El proceso de preparación arrancó este sábado en el poligimnasio Santa Rosita, donde los deportistas trabajarán intensamente hasta la madrugada del 19 de abril, fecha en la que emprenderán viaje al país centroamericano.
Uno de los aspectos más destacados de esta etapa es el esfuerzo económico realizado por la Federación Boliviana de Taekwondo (FBTK), presidida por Ana Hernández, que decidió cubrir en su totalidad los gastos de la concentración. Alojamiento, alimentación y el pago de entrenadores corren por cuenta de la entidad, que apuesta firmemente por brindar condiciones óptimas a sus atletas.

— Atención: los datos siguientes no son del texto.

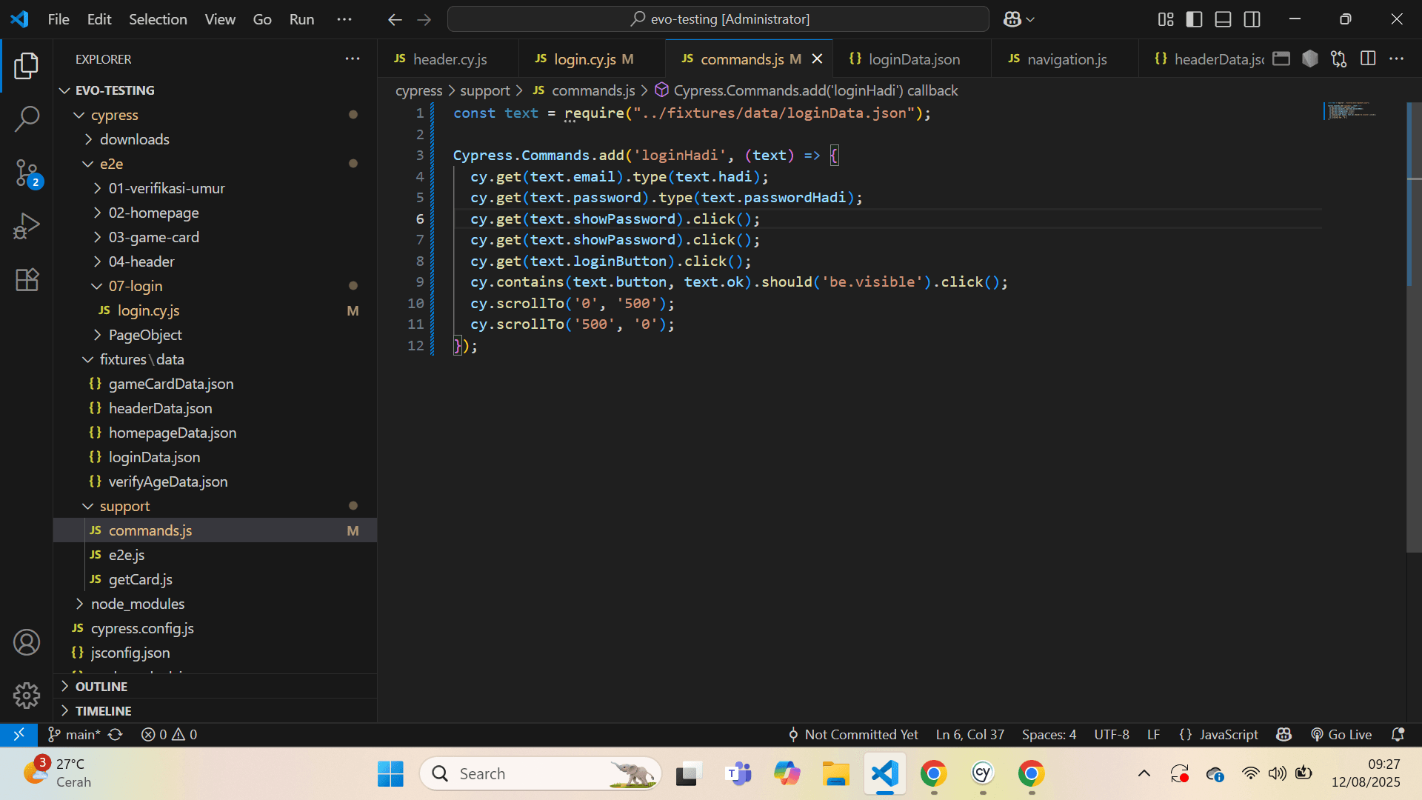
Task: Expand the OUTLINE section
Action: (101, 687)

La delegación nacional está compuesta por jóvenes talentos que competirán en las modalidades de combate (kyorugui) y formas (poomsae). En kyorugui estarán Belinda Mancilla, Daniela Daza, Nataly Ustarez, Melinda Gutiérrez, Miguel Fernández, Andrés Bernal y Fabián Villanueva; mientras que en poomsae competirán Kelvin Cusi y Alejandra Cruz.
El equipo técnico también forma parte de la concentración, con los entrenadores Aldrin Añez, Sergio Cossío y Carlos Banasco liderando la preparación.
La apuesta de la FBTK no solo refleja compromiso institucional, sino también una firme intención de potenciar a la nueva generación del taekwondo boliviano, que buscará dejar en alto el nombre del país en una de las competencias juveniles más importantes del continente.
No es la primera vez que la federación financia con recursos propios una concentración. Ante la falta de apoyo estatal, la FBTK ha venido respaldando este tipo de preparación que es clave en competencias internacionales.